Problem details:
Render the material as a numbered list without blank lines. Begin at the line that contains "Task: Select the ADATA HM800 (N:) volume row", stop after the line that contains "Action: (x=430, y=556)", include nothing outside that range, and leave the pictures out.

Records for this exercise:
============

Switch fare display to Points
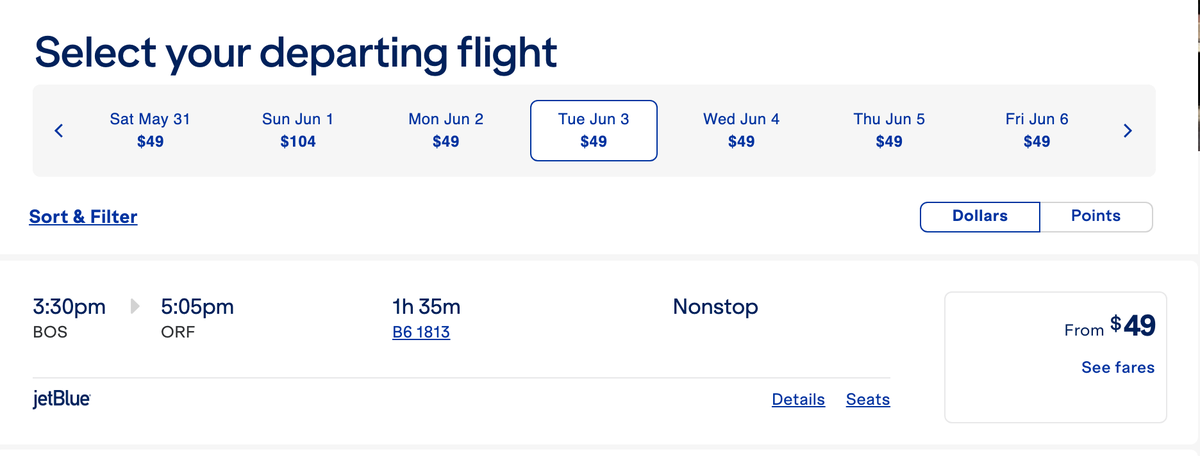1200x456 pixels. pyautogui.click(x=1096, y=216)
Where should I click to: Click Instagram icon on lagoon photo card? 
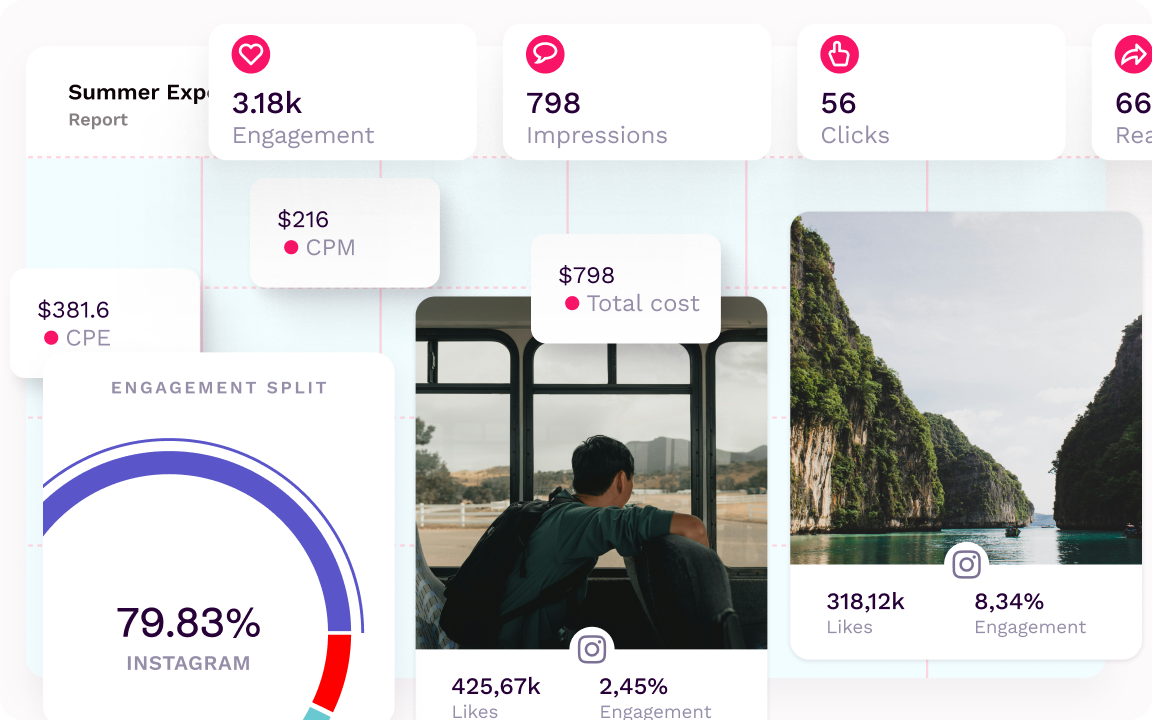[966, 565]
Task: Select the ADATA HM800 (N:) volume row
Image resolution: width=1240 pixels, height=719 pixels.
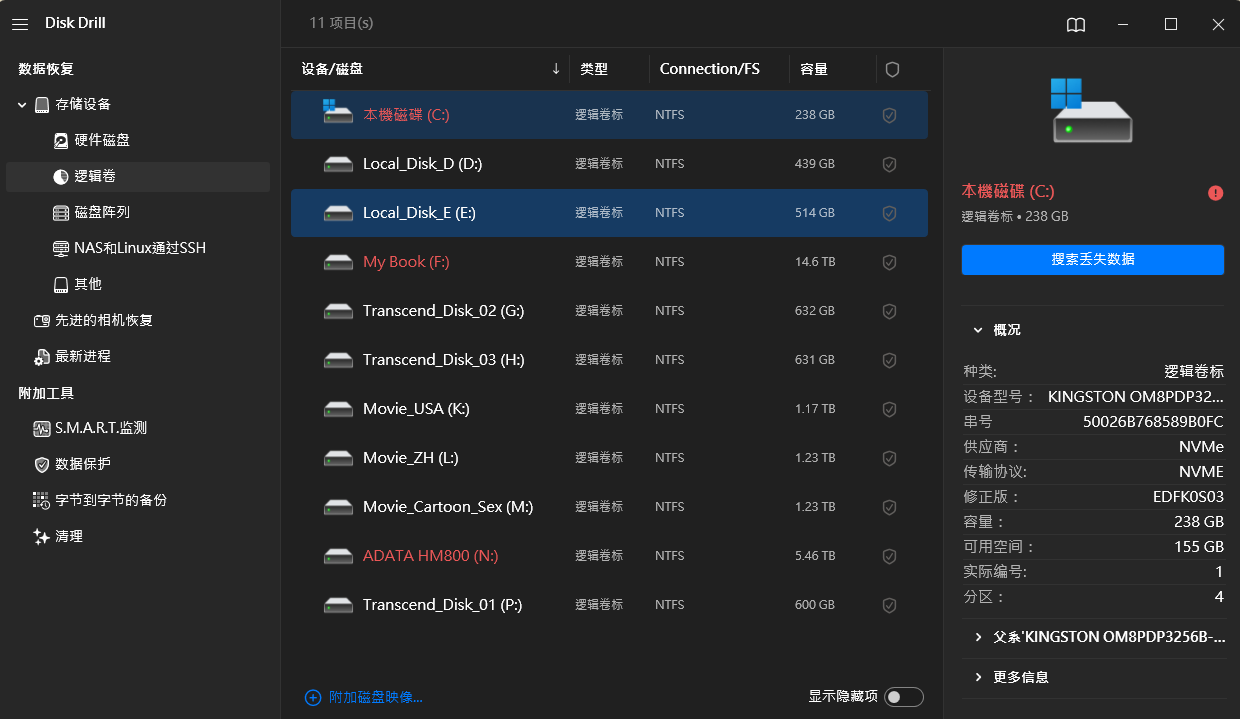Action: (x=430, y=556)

============

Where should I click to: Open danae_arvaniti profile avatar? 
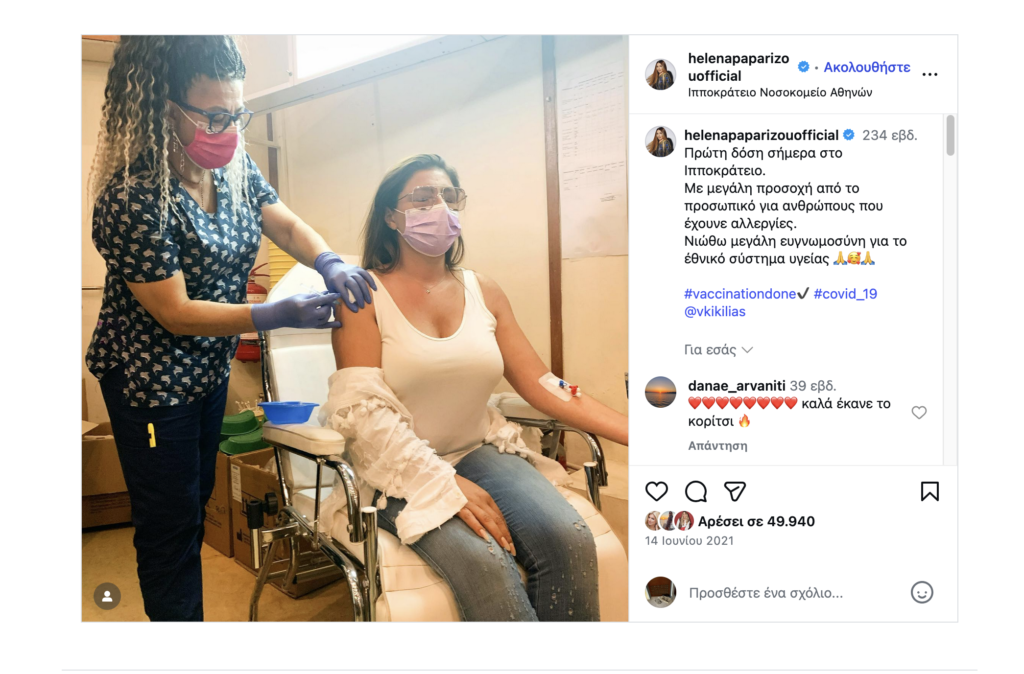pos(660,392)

============

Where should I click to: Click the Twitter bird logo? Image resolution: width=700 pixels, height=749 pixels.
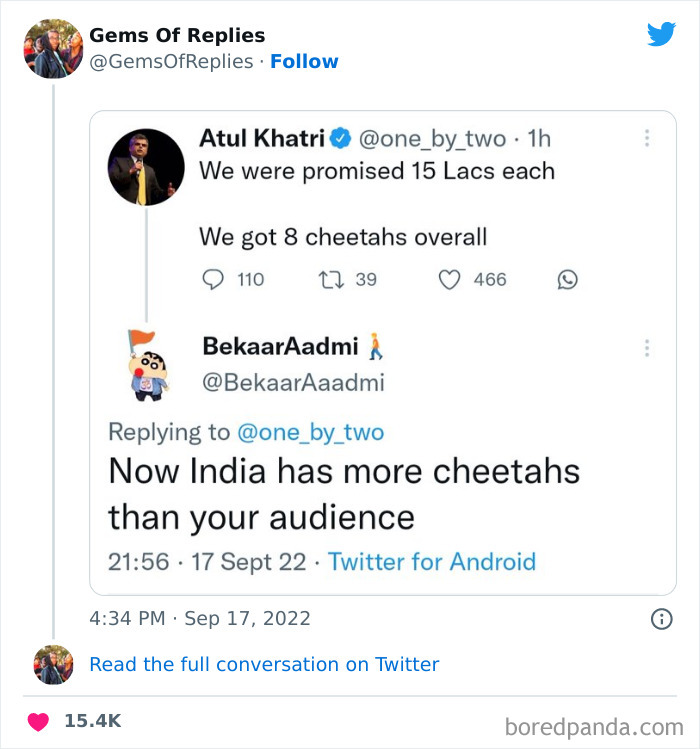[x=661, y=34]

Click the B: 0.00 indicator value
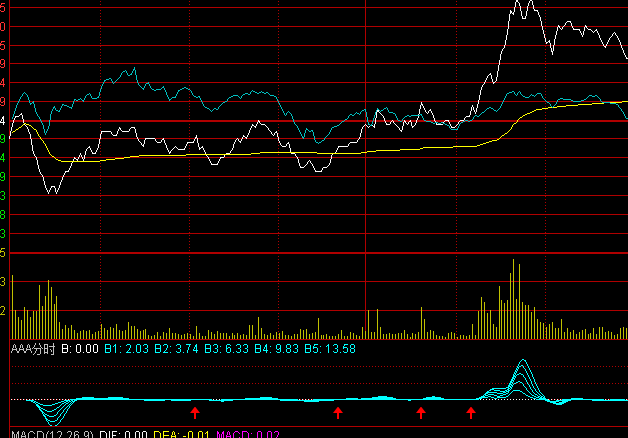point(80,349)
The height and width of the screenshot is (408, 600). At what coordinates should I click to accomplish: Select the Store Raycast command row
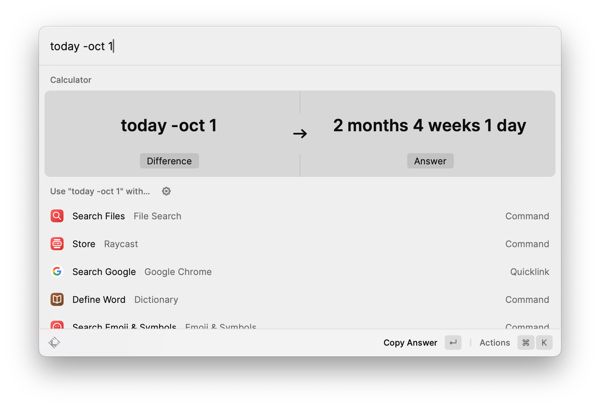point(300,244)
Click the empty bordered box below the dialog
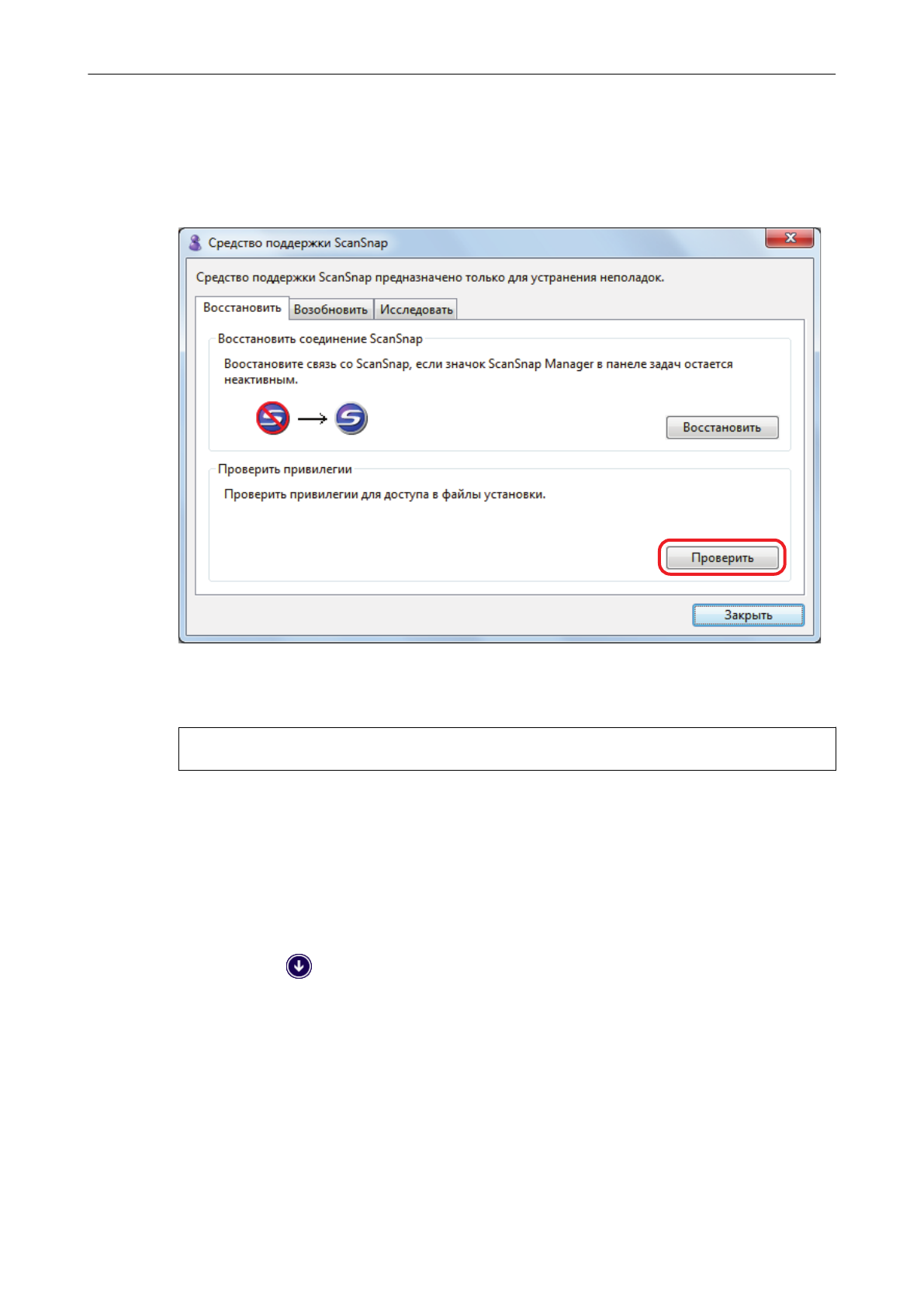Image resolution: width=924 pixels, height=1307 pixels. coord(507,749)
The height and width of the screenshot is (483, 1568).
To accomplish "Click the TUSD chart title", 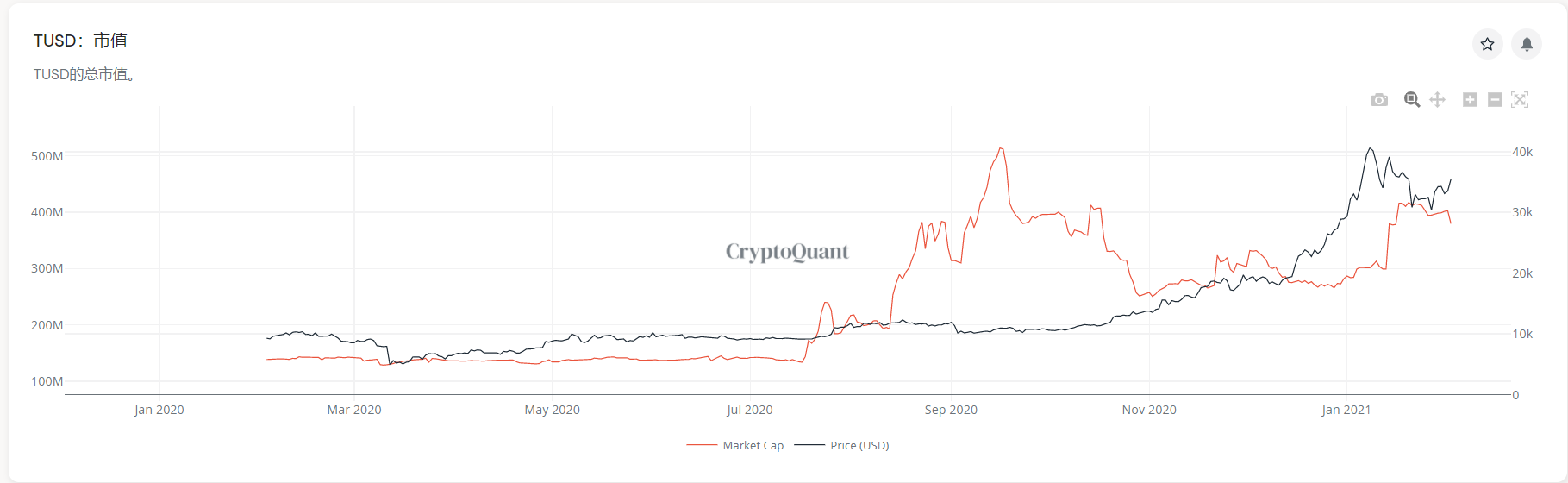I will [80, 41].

============

Full solution:
1. Task: Select the ADATA HM800 (N:) volume row
2. Image resolution: width=1240 pixels, height=719 pixels.
3. Action: (x=430, y=556)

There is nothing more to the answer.